Pick a point (randomly is easiest and has a good expected running time, although you can find a median point deterministically in linear time), split the axes into four quadrants:
x |
| x x
x | x
-----------x-----------
x |
x | x
| x
Denote the quadrants in counter-clockwise direction from top-left by I
,II
,III
,IV
:
II | I
----|----
III | IV
We shall disregard points that lie on the axes (edge case with theoretical probability of 0, and easily dealt with practically).
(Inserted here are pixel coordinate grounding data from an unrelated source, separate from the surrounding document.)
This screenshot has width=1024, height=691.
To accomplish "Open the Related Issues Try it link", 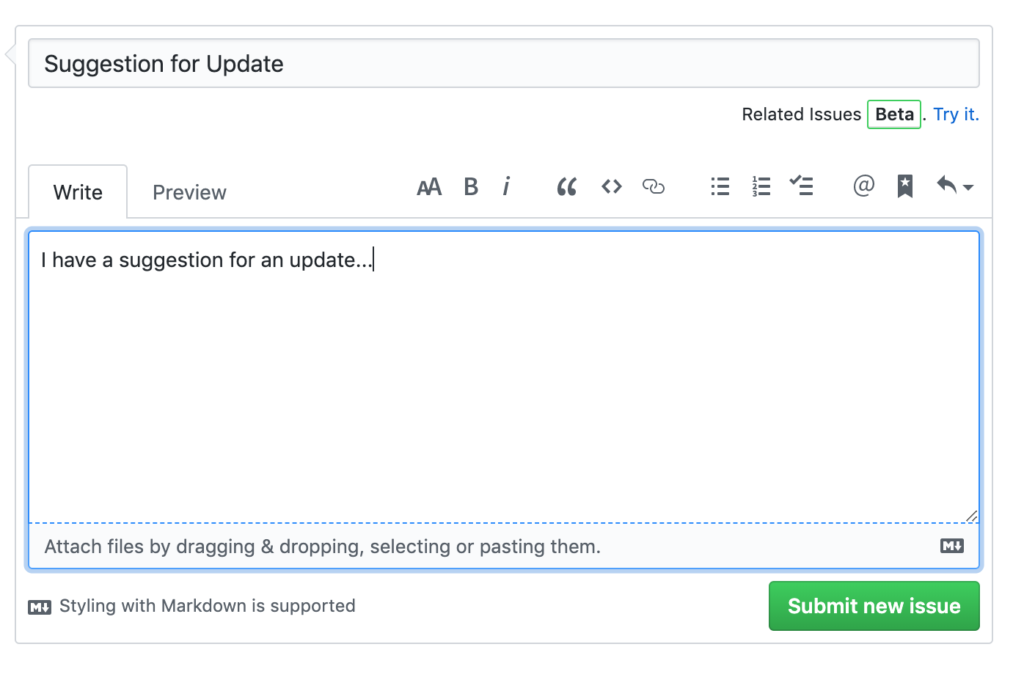I will click(x=956, y=114).
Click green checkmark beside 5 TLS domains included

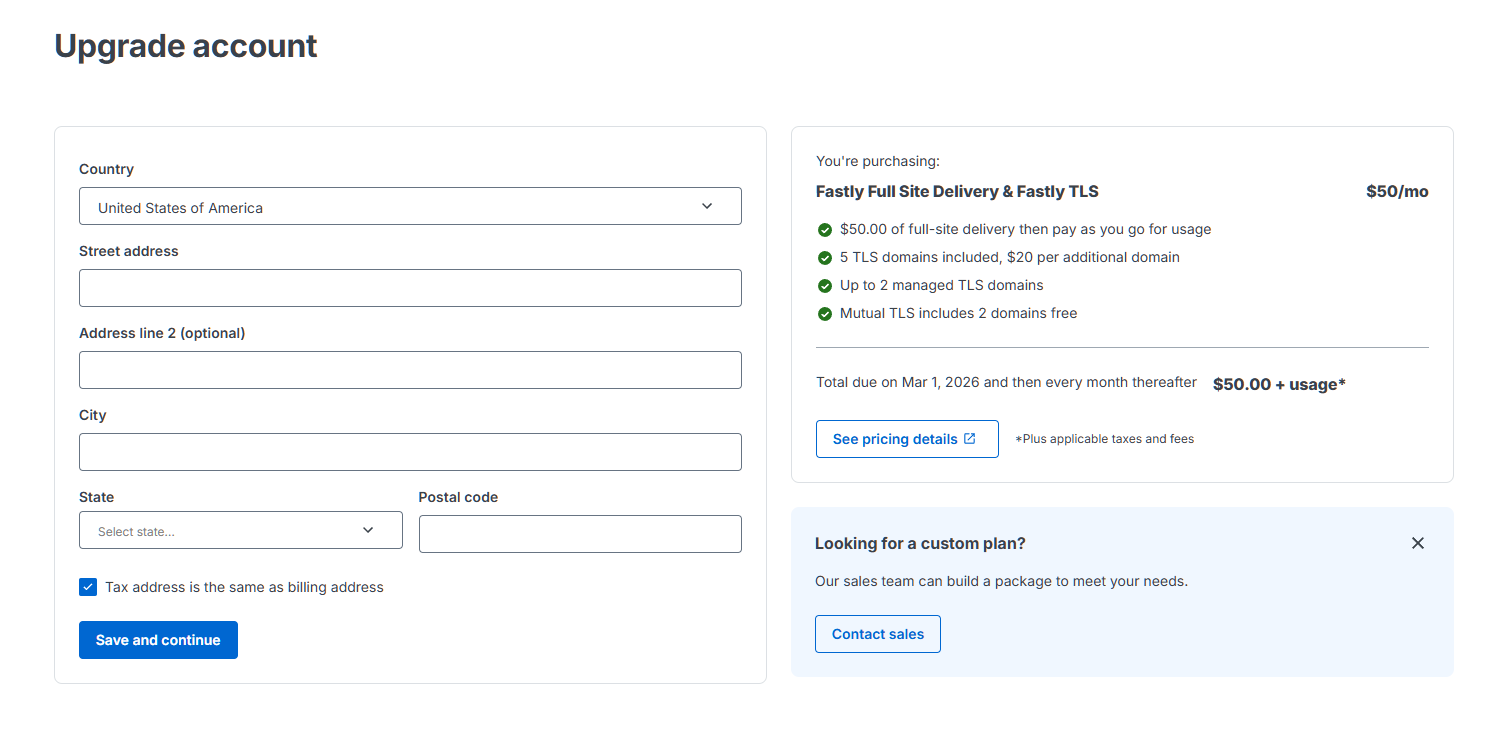point(825,258)
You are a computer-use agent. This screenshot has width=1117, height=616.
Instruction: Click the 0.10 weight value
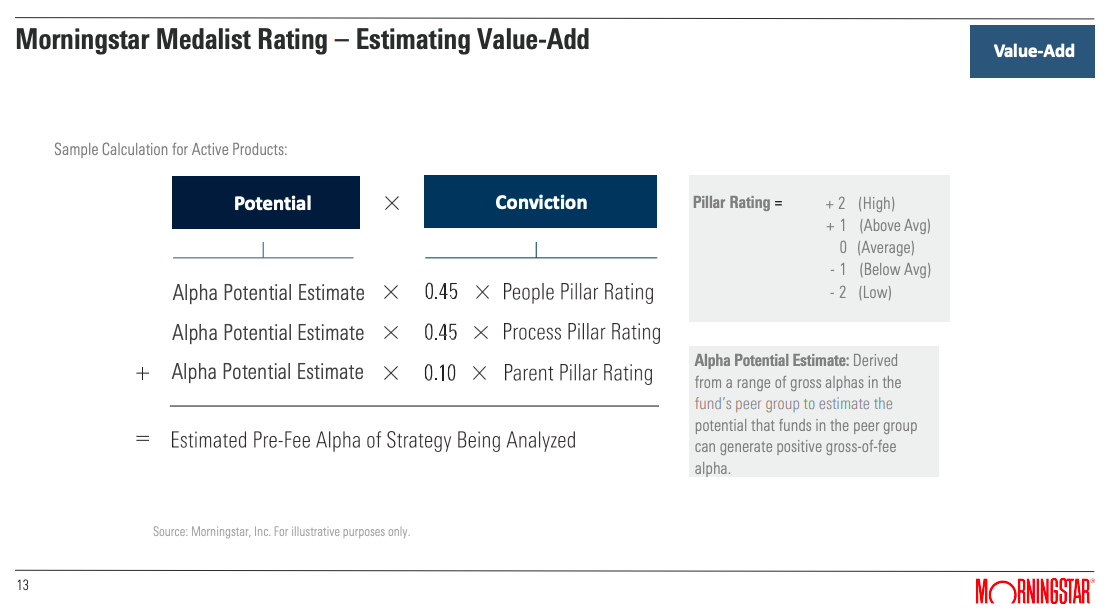coord(440,373)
Note that all points in quadrant III
form a positively-sloped line with all points in I
, similarly no points from II
will form p.s. lines with points in IV
, so we recursively call:
NumPSLines(G) = |I|*|III| +
NumPSLines(I U II) +
NumPSLines(II U III) +
NumPSLines(III U IV)
Where U
denotes union.
Assuming (proof left to reader) that the expected values E(|I|) = ... E(|IV|) = |G|/4 = n/4
and that the partition into quadrants is linear then we get an expected run time of:
T(n) = O(n) + 3T(n/2)
= O(n) + ... + 3^k * t(n/2^k) // where k = log2(n)
= O( log2(n) * 3^log2(n) )
= O(n^(log2(3)) * logn)
~ O(n^1.6 * logn)
Not sure if that bound is tight; haven't thought about it much.
This solution can be super optimised, although it's a start.